The humility of winners

Friday, 12 June, 2020 - 5:21 am

 Rabbi Elimelech Firer was once at the Kotel at pre-dawn. Those are the only free hours of one of the busiest people in the world. Suddenly he heard cries and heartrending weeping. “Tatte, Tatte,” a man was shouting, without being able to utter another word.

Rabbi Firer, who couldn’t stand hearing the crying, went over to the man and said: “Reb Yid, what happened? Why are you crying like this? Tell me! I promise I’ll help you as much as I can. But please, stop this crying!”

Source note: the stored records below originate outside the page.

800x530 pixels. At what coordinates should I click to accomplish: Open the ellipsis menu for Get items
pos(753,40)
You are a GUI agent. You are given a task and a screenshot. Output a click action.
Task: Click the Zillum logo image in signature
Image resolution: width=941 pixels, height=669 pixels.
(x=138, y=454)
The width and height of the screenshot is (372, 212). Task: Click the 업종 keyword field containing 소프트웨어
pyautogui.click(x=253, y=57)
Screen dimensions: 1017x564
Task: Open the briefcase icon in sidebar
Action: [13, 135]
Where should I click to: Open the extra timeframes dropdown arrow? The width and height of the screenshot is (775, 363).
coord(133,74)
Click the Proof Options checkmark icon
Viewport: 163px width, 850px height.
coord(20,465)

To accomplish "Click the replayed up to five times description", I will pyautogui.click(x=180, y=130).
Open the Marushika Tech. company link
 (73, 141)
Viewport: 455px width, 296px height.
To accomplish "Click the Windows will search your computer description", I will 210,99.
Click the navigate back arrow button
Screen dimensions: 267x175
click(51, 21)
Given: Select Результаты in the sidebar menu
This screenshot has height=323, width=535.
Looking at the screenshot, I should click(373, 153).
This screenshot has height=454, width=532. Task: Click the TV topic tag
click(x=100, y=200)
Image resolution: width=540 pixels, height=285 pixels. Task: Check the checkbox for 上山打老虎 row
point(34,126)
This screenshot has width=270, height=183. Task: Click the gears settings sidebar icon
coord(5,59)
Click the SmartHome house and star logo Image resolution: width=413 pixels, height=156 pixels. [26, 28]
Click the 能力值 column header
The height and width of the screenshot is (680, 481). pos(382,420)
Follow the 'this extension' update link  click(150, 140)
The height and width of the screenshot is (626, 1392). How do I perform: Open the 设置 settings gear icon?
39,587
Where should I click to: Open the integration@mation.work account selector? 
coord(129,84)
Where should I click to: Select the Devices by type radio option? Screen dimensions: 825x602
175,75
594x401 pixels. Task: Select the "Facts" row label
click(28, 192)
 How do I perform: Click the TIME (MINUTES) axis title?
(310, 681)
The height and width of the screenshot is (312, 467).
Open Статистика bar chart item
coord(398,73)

The man, who was praying tearfully, stopped and said, smiling: “Reb Melech, I am not distressed and not in trouble. These tears are not tears of pain, but rather of extreme happiness. I am crying out of gratitude. I have seven children, all healthy, all set up in life, and today – yes, today – I married off my seventh daughter. When the sheva brachot at the wedding ended I hurried to the Kotel to thank Hashem. I’m sorry, but I was overwhelmed. I could not stop my emotions from overcoming me, and that is the reason for the crying and the tears, the shouting and the exclaiming. I am calling out from gratitude and joy. Look – these are tears of Mizmor letodah – a psalm of thanks – for all the good that Hashem has done to me.”

In this week’s parasha, parashat Beha’alotcha (read outside of Eretz Yisrael this Shabbat), There is a commandment to sound the trumpets, a double commandment.

The trumpets are to be sounded at moments of difficulty and crisis, when the nation is facing a battle with an enemy who is threatening it; in this situation, the role of the trumpets is to arouse the nation to pray to Hashem and repent, so that He will stand by them in this war. “When you go to wage war in your land against an enemy who oppresses you, you shall sound short blasts of the trumpets, and you shall be recalled before Hashem, your G-d, and you shall be saved from your foes.”

The other occasion on which one is commanded to sound the trumpets is at times of joy and victory. “On a day of your gladness… you shall sound the trumpets.” Here, too, the trumpets are not only an expression of joy, but, like in a crisis, a call to arouse prayer and repentance, submission and humility in face of the Creator.

Like that Jew who came to the Kotel, crying tears of thankfulness and joy.

This is very, very important. Because we tend to raise our heads haughtily when we succeed. And that is dangerous. These are the moments when a person might forget his place, fail to note the fact that everything – everything – could have gone wrong, and he is to thank Hashem for all the good and normal in his life.